Chapter Text
While the origin of dragons is lost to myth,
much insight has been gained about their diet through observation.
They will hunt anything: cows out to pasture, sheep, fish from the sea and
- in times of scarcity - other predators as well.
I watched them once with my own eyes as they devoured a pack of wolves…
"The habits and mating rites of dragons" - Everan Maller,
Maester to House Blackfyre
Watching the Queen’s host approach from the King’s Road, Sansa can’t help but feel they’re being invaded.
Again .
It feels like they removed the standards with the flayed man - symbol of House Bolton - just so that the direwolf could bow to someone else. The thought does nothing to improve her mood, and she stares ahead tight-lipped, trying to count.
“How many did you say there are?” she asks, as the snake of steel and creaking leather draws near.
At her side, Samwell Tarly opens his mouth.
“Too many,” Joslyn Forrester cuts in before the Maester can say anything. Her new equerry frowns down the rampants, his upper lip tugged into a permanent sneer by the scar that runs the length of his cheek. “Too many mouths to feed, and little in the way of grain to feed them. But we need every last one of them and then some, gods help us all.”
The army is close enough now that she can make out details. The Dothraki she was told about come first, bearing curved swords that can behead a man in one fell swoop. Behind them come orderly ranks of soldiers with armor as grey as the snow-laden sky, the likes of which Sansa has never seen before.
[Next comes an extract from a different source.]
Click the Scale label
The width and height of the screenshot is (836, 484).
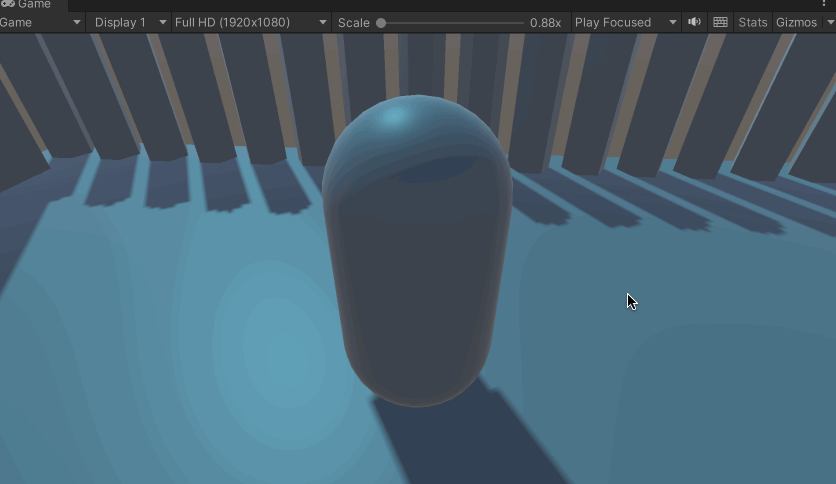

“Unsullied,” Sam supplies upon seeing her blank look. “I’ve read of them when I was in the Citadel.”
Finally, after the two foreign armies, come standards and colors she can recognize. Invaders all the same, but familiar ones. There’s the blue and white of House Arryn, sharp against the maudlin sky, and the roses of Highgarden. Bringing up the rear is Dorne, its sun and spear blazing proudly from two dozen banners. As surprised as she is to see some of the rest, Sansa expected them - even after the rebellion Dorne, remained fiercely loyal to the dragon.
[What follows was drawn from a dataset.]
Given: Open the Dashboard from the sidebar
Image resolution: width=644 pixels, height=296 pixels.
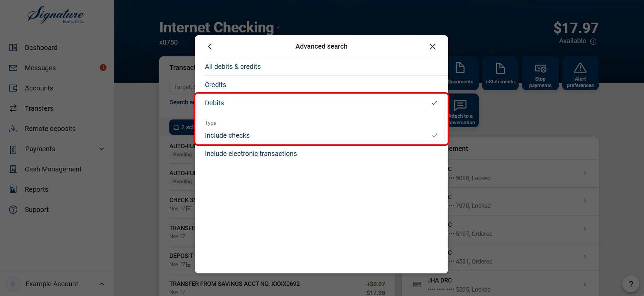Looking at the screenshot, I should [41, 47].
“The ones she brought from across the sea seem to be ill-equipped for this weather.” Some of the Dothraki have entered the keep, and Sansa walks the battlements, following their progress. “Can we provide them warmer clothes?” Without waiting for the rest, the first group of Dothraki warriors has crossed the courtyard in a hurry, and is huddling next to the smithy for warmth. As Sansa watches, one of them shivers and hawks yellow phlegm onto the snow.
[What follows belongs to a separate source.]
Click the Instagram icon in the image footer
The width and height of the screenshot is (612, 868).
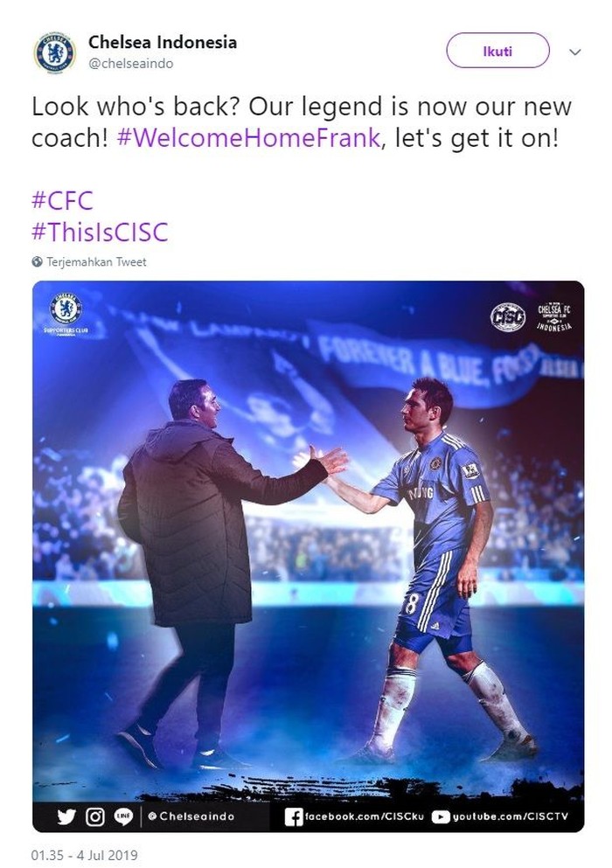94,816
“Not in such a great number, and with so little notice. But I will send hunting parties out while there is still time. We need more food anyhow, and-” Joslyn pauses, and shoots her a look. He hasn’t been castellan long, but Sansa has quickly learned he’s always measuring, always observing. Very little escapes the man’s keen gaze - he’s weighing her words now, his dark eyes unreadable.
“Forgive me, Lady Sansa, but I was under the impression you didn’t care much for the Queen or her army.” She hadn’t, not when Jon had first suggested going to Dragonstone. In fact, she’d argued and fought and screamed at him until her voice was raw.
“You’d bend the knee to another southron ruler, Jon? After everything we’ve been through?”
He’d looked at her with infinite sadness in his eyes, and when he replied, his voice was barely above a whisper.
“If we fail up here, the Dead will march on. They hunger, and they will devour all of Westeros, and then it won’t matter who bends the knee to whom. There will be only death.”
He had been right, of course, but Sansa hadn’t been ready to admit it until after he’d left.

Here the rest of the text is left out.